What to do: Everything in the data below is left aside except the lines from the one containing "Viewport: 1568px width, 742px height." through the one containing "Task: Click the user"; repeat those exactly.

[Provided information Boundary: Start]

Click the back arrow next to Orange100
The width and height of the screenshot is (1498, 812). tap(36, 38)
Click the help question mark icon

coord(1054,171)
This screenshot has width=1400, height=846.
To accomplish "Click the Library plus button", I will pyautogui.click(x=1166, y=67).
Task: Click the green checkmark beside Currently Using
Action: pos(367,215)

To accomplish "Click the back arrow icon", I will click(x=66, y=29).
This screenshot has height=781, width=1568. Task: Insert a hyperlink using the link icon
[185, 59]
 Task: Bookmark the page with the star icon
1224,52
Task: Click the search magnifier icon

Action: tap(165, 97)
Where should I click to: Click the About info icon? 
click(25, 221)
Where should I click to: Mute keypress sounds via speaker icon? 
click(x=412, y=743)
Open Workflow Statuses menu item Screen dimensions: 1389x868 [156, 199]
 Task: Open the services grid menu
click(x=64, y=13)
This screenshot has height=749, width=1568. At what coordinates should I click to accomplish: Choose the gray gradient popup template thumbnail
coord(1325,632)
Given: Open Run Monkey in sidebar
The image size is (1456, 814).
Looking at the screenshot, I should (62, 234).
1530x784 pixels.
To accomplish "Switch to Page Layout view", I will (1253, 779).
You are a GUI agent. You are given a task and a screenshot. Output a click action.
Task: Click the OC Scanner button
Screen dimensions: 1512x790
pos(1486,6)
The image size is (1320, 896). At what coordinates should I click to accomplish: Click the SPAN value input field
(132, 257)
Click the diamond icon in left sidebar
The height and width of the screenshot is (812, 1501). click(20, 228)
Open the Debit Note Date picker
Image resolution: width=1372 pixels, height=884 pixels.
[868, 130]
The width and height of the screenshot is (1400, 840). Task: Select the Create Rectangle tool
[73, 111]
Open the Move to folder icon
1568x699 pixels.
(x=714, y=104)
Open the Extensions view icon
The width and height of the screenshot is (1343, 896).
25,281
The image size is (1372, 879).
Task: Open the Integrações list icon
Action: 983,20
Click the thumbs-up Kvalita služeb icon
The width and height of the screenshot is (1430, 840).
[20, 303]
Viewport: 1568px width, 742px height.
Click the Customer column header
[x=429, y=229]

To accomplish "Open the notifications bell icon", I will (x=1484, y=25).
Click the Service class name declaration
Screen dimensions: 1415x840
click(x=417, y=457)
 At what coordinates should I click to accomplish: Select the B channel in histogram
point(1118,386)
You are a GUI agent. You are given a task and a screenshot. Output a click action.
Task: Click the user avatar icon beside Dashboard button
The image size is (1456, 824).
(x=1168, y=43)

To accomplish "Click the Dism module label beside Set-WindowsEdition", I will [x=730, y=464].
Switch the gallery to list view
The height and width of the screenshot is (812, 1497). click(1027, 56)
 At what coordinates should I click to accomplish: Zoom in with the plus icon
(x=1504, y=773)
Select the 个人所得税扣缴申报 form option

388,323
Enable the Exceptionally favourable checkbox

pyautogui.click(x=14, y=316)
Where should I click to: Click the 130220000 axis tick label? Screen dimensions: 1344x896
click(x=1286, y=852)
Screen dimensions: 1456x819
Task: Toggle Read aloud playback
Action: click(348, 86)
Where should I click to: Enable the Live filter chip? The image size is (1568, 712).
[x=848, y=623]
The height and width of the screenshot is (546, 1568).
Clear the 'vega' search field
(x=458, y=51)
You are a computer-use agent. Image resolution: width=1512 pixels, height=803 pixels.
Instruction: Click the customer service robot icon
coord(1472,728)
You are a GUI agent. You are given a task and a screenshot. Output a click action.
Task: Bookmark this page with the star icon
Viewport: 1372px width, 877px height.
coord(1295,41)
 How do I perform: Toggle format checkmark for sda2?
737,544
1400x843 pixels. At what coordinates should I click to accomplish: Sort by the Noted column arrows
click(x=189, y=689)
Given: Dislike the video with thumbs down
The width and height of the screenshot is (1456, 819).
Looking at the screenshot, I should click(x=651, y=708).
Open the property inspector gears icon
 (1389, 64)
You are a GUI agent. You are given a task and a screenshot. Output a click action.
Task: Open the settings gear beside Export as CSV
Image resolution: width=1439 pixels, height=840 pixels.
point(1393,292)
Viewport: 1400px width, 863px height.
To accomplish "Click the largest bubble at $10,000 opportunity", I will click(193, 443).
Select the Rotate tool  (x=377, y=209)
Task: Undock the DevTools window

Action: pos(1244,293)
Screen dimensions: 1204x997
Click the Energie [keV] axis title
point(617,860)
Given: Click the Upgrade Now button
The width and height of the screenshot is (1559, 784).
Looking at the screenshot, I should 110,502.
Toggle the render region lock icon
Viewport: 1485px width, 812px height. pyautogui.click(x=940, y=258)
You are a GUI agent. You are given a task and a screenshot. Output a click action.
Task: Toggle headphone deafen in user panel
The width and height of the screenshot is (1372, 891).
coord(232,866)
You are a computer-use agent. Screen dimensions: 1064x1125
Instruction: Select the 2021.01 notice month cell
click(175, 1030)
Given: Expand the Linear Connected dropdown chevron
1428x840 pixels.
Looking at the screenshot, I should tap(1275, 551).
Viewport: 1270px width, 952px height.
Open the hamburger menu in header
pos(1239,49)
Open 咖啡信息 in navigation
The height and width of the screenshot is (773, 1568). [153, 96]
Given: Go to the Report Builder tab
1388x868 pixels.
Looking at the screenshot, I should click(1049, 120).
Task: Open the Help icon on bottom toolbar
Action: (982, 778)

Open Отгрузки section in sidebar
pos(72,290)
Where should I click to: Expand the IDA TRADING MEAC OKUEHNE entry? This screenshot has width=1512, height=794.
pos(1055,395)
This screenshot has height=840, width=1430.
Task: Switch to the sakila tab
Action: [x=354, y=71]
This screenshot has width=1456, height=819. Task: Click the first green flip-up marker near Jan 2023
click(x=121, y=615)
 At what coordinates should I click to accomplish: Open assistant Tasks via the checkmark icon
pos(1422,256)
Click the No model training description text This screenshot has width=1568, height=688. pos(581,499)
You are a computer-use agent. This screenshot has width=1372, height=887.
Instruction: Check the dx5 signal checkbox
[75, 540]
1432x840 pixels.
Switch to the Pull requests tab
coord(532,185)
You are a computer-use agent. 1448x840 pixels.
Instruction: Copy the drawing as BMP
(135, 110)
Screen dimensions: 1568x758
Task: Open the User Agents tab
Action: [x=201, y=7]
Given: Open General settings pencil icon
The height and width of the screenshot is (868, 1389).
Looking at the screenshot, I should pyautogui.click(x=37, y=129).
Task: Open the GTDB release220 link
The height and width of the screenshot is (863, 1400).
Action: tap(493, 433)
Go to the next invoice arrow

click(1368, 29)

[Provided information Boundary: End]

Response to this exercise:
Viewport: 1568px width, 742px height.
Click the Customer column header
[x=429, y=229]

To accomplish "Open the notifications bell icon", I will (x=1484, y=25).
Click the Service class name declaration
Screen dimensions: 1415x840
click(x=417, y=457)
 At what coordinates should I click to accomplish: Select the B channel in histogram
point(1118,386)
You are a GUI agent. You are given a task and a screenshot. Output a click action.
Task: Click the user avatar icon beside Dashboard button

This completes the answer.